I folded my arms, refusing to reign in my gloominess. **This bit of dialogue feels fake, especially if this is a teen. Maybe something more like, "This is going to be a disaster." or "He's going to hate me." Is Bryan gay? "I still think this is a terrible idea." or "Mom, he's going to freak." But what you have sounds too formal for this moment." “I’m still feeling that I’m not going to like the exchange student.”**
ReplyDelete“I’m sure you will. It’s both our responsibility to make sure he has a great time. ”Mom leaned closer, “by the way, make sure to not be too friendly--” **This is why I wondered if he was gay**
Finn better not need a Jacuzzi. **It's funny, but I feel like Bryan hasn't shown us he thinks like this yet, seems a bit out of place at this point**
Just a few secods from Mom alienating Finn, I butted in. **This is an awkward sentence, or maybe it's just that I don't get why Mom would be alienating Finn soon.

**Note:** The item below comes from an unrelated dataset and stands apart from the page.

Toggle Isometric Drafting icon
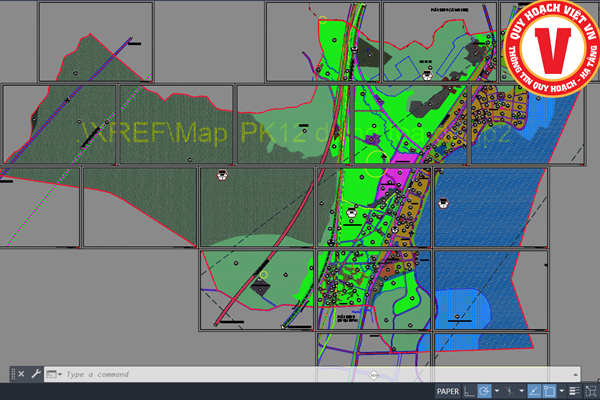Image resolution: width=600 pixels, height=400 pixels. pyautogui.click(x=508, y=391)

Can she say something that hints at going too far? Maybe she gets a cultural thing wrong (like thinking he would say g'day mate) or asks ignorant questions (like if they celebrate the 4th of July) and then have the kid butt in**
Weather could be a bipolar mistress—especially in St. Louis. **This seems a bit deeply thought for a teen. Can you find a more teenager-y way to talk about the weather?**
I like the way this starts. We're right there waiting for the mystery guest and that gives us drive to continue going.
And I agree with Aimee's suggestions (in fact I think we came to some of the same conclusions). Polish it up and keep writing!
Sounds like an interesting read, Chihuahua Zero. Good on you for putting your stuff out there for feedback!
ReplyDeleteAimee, once again, your comments are spot on (in my opinion). You never cease to impress me with your ability to hone in on what strengthens a piece and what's holding it back.